InfoQ: What are the main benefits and which roles in the organization benefit most?

There are many tools that build a continuous delivery pipeline. The tools may vary from product to product – the variations are dependent upon many factors including the technology stack of the product, teams’ choices, tools availability etc. All these tools have their own dashboards to show a small part of the pipeline information.

Hygieia shows the view of the whole pipeline – from story/requirement to code deployment in production. It shows the right amount of information (opinionated that is) so that the right people from the product team can take action to fix something that is broken. It shows quality information that can allow the product owner to decide if some quality improvement work needs to be included in the current of upcoming sprint. It also shows information that can help start a discussion around the pipeline design itself – are the test cases running for too long? Is there a process that is slowing down the flow? And I can go on and on…

Some of the things that Hygieia displays enabled us to bring in some positive changes to our delivery practices. For example, earlier during our internal launch of Hygieia, many teams’ dashboard showed poor unit test coverage and open critical code analysis issues. The teams then went ahead and made sure to include some of this improvement work in their regular sprint work and they got good support from the management.

As far as the consumers of the Hygieia, I can say that this dashboard helps everyone involved in software development: the management, product owner, developers, test engineers, application security engineers, release engineers, etc.

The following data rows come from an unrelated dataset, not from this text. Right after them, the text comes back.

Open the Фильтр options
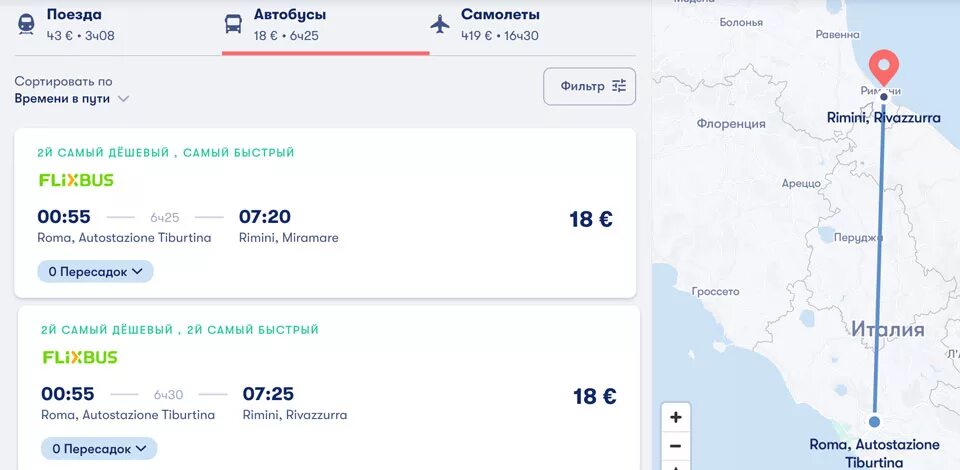 point(590,86)
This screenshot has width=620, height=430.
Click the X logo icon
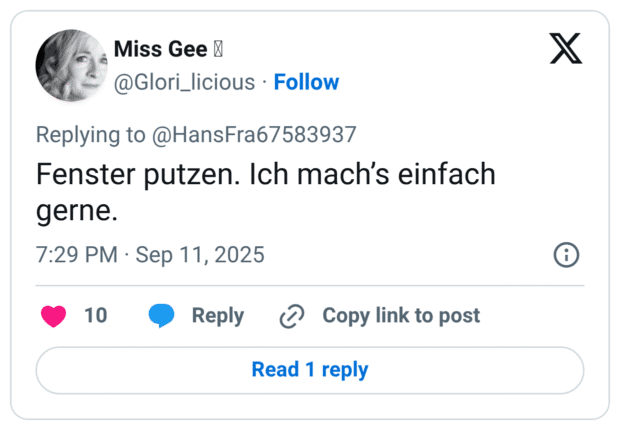(x=566, y=48)
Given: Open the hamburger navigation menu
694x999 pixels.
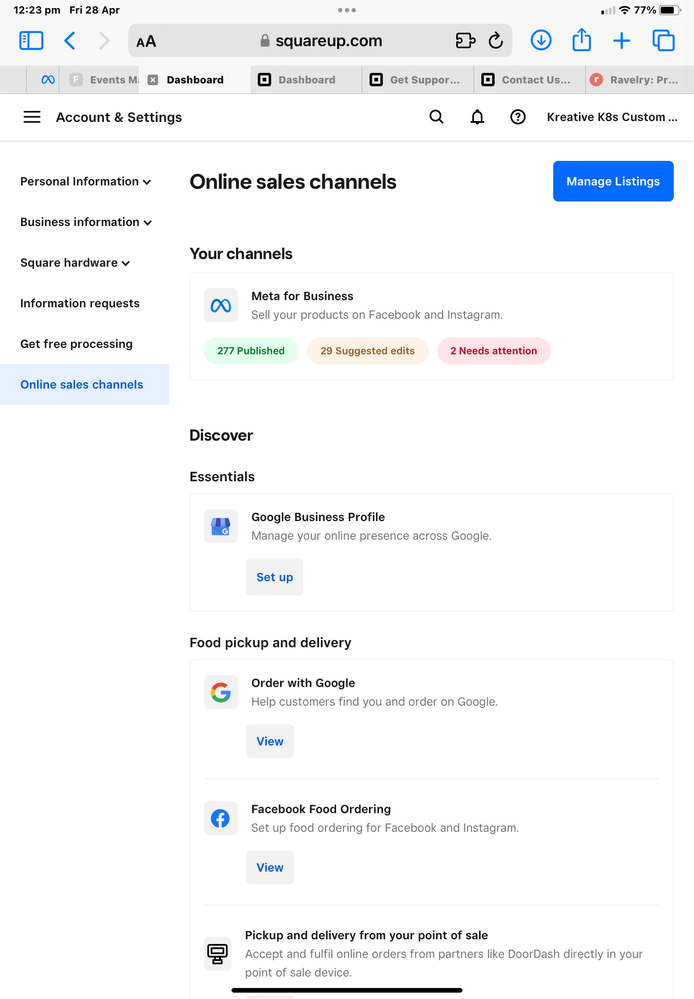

InfoQ: The deployment orchestration that is currently supported is uDeploy. Are there plans to provide other connectors?

Yes. With our Jenkins plugin, users who are deploying applications using Jenkins can publish application deployment status to Hygieia. Internally, we are in the process of designing the integration with Chef and Ansible.

Hygieia is tools agnostic – the architecture of the product is a plugin based architecture. We have released plugins for the tools that we use and that are very popular in the industry. If some team is using a different tool, a new plugin can be created very easily. We also provide REST API’s that can be invoked remotely to publish data to Hygieia. We encourage the community to contribute back to Hygieia.

InfoQ: Can you share an outlook into the feature roadmap?

We will continuously enhance the product adding new feature sets that are important to our community. We are working on integration with AppDynamics, Chef, Ansible along with few other testing tools.

The next two Hygieia enhancements will be around

(a) Environment monitoring where we want to see a lot of infrastructure related information on the dashboard and

(b) Showing the flow of features through the pipeline along with the code commit. If you think about the whole premise of Continuous Delivery – it’s about delivering business values faster maintaining good quality. So, the business would want to know what are they getting out of this.

I am a firm believer of dogfooding. Internally, many of our large internal product teams are using it actively. New users of Hygieia will notice it is an active and opinionated community and that is because our internal users give us lots of feedback. We develop and release new features on a regular basis.

InfoQ: Anything else you want to add?

At Capital One, we believe in open source as a way of doing business – and with good reason: it’s a powerful approach that lets people work together to build great things while realizing shared benefits. The banking industry is still ripe for reinvention, which is why Capital One is embracing open source to reimagine products and services and digital experiences to connect people and money in more meaningful ways.